In che modo l'ansia dovuta all'attesa può incidere sul percorso di cura?

«L’aspetto psicologico è fondamentale in tutto il percorso verso la guarigione e deve essere tenuto in considerazione non solo nella fase di attesa dell’operazione, ma anche durante e dopo il ricovero in ospedale».

Dunque, cosa consiglia alle donne napoletane a cui viene detto di aspettare tre mesi?

«Se è il caso di un tumore molto piccolo e non aggressivo biologicamente si può anche aspettare, ma in tutti gli altri casi è ragionevole indirizzarsi a un altro ospedale.
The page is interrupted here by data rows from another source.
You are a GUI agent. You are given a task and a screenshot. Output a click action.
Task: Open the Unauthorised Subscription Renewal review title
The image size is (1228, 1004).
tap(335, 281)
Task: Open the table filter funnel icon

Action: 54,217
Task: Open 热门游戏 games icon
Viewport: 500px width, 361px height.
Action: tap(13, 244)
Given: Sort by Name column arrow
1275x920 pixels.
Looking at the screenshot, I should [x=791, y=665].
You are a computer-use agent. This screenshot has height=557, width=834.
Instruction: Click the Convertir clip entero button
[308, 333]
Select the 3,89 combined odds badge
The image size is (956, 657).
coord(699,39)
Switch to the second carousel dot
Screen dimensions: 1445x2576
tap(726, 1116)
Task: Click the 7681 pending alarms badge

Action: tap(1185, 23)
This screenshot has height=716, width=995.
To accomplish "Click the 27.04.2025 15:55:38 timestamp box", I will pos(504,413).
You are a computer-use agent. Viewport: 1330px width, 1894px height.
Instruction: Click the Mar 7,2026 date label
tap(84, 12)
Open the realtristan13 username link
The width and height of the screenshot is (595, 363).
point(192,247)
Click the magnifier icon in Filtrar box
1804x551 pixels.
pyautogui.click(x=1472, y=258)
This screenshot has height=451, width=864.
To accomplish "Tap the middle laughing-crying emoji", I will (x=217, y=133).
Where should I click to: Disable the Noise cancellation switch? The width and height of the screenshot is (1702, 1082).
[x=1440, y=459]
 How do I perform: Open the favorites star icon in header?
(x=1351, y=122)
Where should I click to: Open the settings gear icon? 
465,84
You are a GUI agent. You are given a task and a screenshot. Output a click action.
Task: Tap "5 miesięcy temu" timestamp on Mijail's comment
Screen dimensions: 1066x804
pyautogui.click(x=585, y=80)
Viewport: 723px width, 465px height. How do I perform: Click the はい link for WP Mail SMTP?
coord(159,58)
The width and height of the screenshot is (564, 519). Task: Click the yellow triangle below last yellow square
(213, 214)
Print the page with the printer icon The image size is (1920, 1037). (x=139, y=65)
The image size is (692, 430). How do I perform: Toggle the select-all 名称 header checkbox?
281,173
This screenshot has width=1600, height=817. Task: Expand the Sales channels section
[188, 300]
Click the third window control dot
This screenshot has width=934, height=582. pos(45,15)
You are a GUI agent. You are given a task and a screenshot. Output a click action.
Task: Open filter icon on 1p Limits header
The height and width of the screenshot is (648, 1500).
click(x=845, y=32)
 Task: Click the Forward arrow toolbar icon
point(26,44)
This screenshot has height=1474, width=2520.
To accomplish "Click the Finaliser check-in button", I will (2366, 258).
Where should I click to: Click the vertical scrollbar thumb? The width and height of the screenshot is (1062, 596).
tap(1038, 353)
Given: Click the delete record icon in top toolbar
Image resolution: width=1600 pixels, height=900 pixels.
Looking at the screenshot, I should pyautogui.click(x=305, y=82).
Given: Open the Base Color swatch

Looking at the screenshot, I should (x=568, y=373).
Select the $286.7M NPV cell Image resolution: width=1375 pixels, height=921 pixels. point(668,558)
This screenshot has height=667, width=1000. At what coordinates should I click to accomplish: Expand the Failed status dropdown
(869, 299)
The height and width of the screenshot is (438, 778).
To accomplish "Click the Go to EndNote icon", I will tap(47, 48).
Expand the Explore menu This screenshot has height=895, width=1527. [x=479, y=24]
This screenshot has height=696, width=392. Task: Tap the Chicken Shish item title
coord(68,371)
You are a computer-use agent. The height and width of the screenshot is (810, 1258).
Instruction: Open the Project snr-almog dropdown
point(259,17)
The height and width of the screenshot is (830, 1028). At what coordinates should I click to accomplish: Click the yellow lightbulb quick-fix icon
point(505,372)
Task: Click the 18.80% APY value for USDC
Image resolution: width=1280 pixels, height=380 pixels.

Nel sud Italia, e a Napoli stessa, esistono eccellenti ospedali in grado di curare efficacemente ogni tipo di tumore».

Quali parametri di sicurezza verificare per scegliere una struttura alternativa sicura?

«È buona regola affidarsi a un centro specializzato. Oggi ci sono anche parametri europei che definiscono le cosiddette “Breast units”, cioè reparti che hanno tutte le caratteristiche riconosciute come requisiti necessari per poter offrire una cura adeguata».

Un paradosso è che il numero limitato di sedute operatorie in tutto l'istituto Pascale è dovuto alla carenza di infermieri: nel blocco chirurgico ne mancano 9 su 27. Solo 9 operatori in più potrebbero consentire di operare mattina e pomeriggio. Da ex ministro come giudica questa “rigidità” nel sistema? Pensa si possa risolvere? «Purtroppo la rigidità è un problema della sanità pubblica quindi la Regione, che è responsabile della salute dei suoi cittadini, deve poter agire in modo autoritario. Inoltre in Lombardia è nato anche il modello del “privato accreditato”, di regola non profit, vale a dire una rete di ospedali di diritto privato che erogano prestazioni in convenzione con la sanità pubblica».

Ritiene che il caso Napoli sia isolato?

«Non credo proprio. Il problema delle liste d’attesa si pone per tutte le strutture d’eccellenza del Paese perché (per fortuna) le persone oggi sono informate e hanno capito l’importanza di affidarsi a un centro specializzato».

I tempi di attesa ripropongono l'attenzione su una sanità a due velocità. Dal Sud le donne ammalate scappano verso il Nord, quando possono. La distanza geografica tra casa e ospedale può creare ulteriori disagi nella fase post-operatoria. Come fermare i viaggi della speranza?

«Ripeto, nel sud esistono centri eccellenti e molto spesso non c’è ragione di fare lunghi viaggi. Inoltre anche nel Nord esistono molte sacche di arretratezza sanitaria. In linea di principio, tuttavia, non vedo la migrazione sanitaria come un male. Presto inizierà con intensità anche fra un Paese e l’altro dell’Europa».

Qual è allora lo schema ideale?

«Avere centri diagnostici sparsi capillarmente sul territorio, strutture specialistiche altamente specializzate in chirurgia, radioterapia e altre terapie d’avanguardia distribuite regionalmente, e controlli e follow-up sul territorio».

Ma la sanità è diventata anche un lusso: i più ricchi si rivolgono alle cliniche private e anche agli stessi medici in intramoenia (la sanità a pagamento in ospedale) per evitare le più lunghe liste di attesa. Cosa ne pensa di questo doppio binario? Comporta rischi ulteriori?

«È giusto che chi può permetterselo paghi cure e ricoveri. D’altronde, se qualcuno deve pagare, è sacrosanto che sia la fascia più abbiente a farlo. Questo non incide negativamente sulle prestazioni in regime pubblico, purché l’attività privata sia svolta, appunto, nella modalità intramoenia. È importante che il medico lavori in ospedale a tempo pieno».

L'importanza di una chirurgia in tempi rapidi vale anche per le altre neoplasie? In che misura?

«Ogni persona malata è un caso a sé. Se vogliamo a tutti i costi una regola d’oro, però, possiamo dire che anticipare i tempi è sempre positivo in oncologia, soprattutto nella diagnosi ma anche nella cura».